A política é o cumprimento de regras impessoais. No Brasil, isso é difícil, porque a punição para o crime depende sempre de quem o cometeu. Quer dizer, não tem impessoalidade. É a metáfora da fila novamente: você está sendo atendido no guichê e um familiar seu está no último lugar. Você o chama para ser atendido antes, desrespeitando todo mundo que chegou antes. É uma dialética oposta, em que o que é impessoal se transforma em pessoal. Mesmo na política institucional, há uma expressão típica de uma sociedade hierarquizada, que é a divisão entre parlamentares do “baixo clero” e do “alto clero”. Quer dizer, todos são deputados, mas uns são mais do que outros.

E o que mantém esta estrutura funcionando?

As pessoas aprendem no ambiente doméstico. O espaço da casa pode perfeitamente ser a primeira experiência autoritária de um brasileiro – e, neste sentido, é fundamental entender como os governantes se apropriam disso. É o caso clássico do bolsonarista. Aliás, é a história do próprio Bolsonaro, que se apropriou da instituição presidencial como se ela fosse dele. Veja bem como a sociedade dá voltas suspeitas: pelo igualitarismo democrático, por um sistema eleitoral competitivo, nós elegemos Bolsonaro e três membros da família dele. E foi justamente graças aos filhos que ele foi se tornando cada vez mais autoritário. E nós que achávamos que estas dinastias políticas existiam apenas no Nordeste…

A PB está completando 60 anos em 2023. O que mudou de 1963 para hoje?

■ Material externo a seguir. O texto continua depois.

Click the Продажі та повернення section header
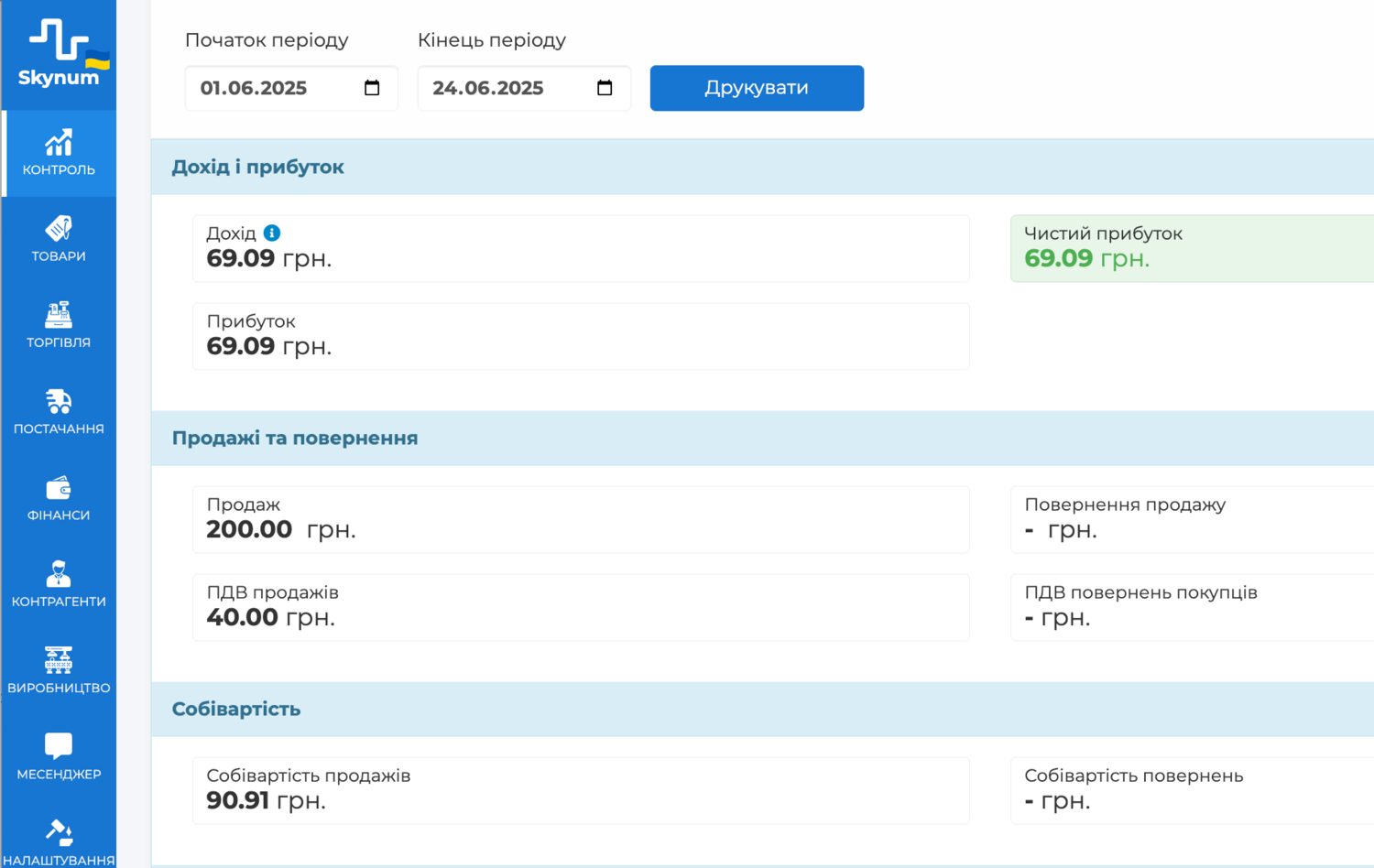 click(x=295, y=438)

É o mesmo Brasil. Os grandes problemas do País continuam nos desafiando. Muita coisa foi resolvida, é verdade, logrando uma modernidade aparentemente superficial, mas é o mesmo Brasil. Ainda convivemos com dificuldades na educação primária, na saúde, na desigualdade. Muita gente da minha direção acha até que as coisas pioraram. Esse período começa com o Jânio Quadros renunciando – o presidente eleito com todas estas esperanças de que estamos falando aqui. Ele tinha uma vassoura para acabar com a corrupção. No campo da educação, nós vimos um país como a Coreia do Sul passar na nossa frente, ao investir em uma grandíssima transformação educacional cujo protagonista era a figura do professor. Demorou duas gerações, mas aconteceu.

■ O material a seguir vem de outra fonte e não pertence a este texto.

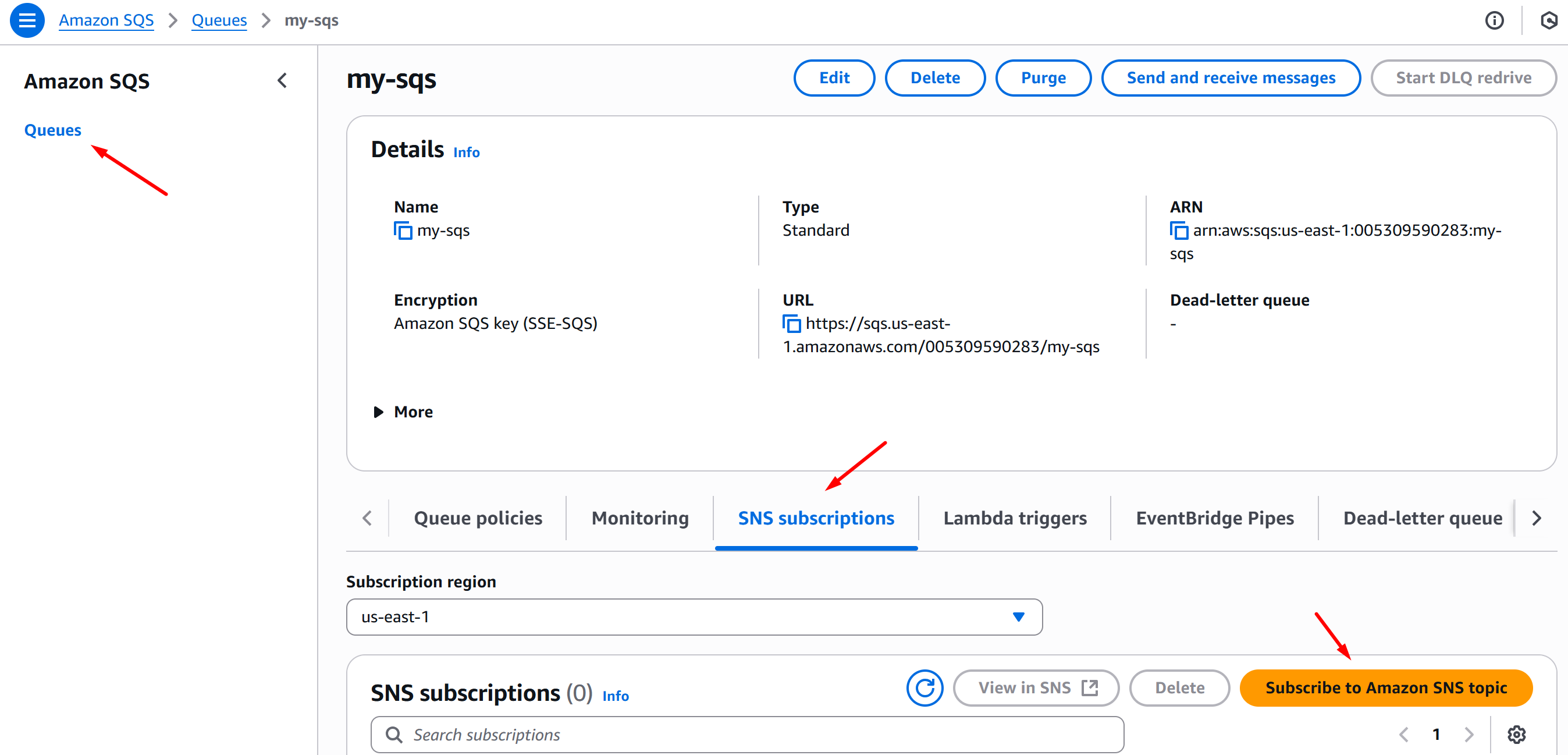
Task: Copy the queue URL
Action: click(x=791, y=323)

Qual é o dilema que o senhor vê acontecendo hoje no mundo?

O fato de o Ocidente ter apostado todas as fichas em uma coisa chamada “progresso” sem ter uma ideia clara de qual é a meta. No progresso, a meta é avançar para um lugar que não se sabe qual é. É a felicidade humana? Mas quantas ideias, quantos retratos de felicidade existem?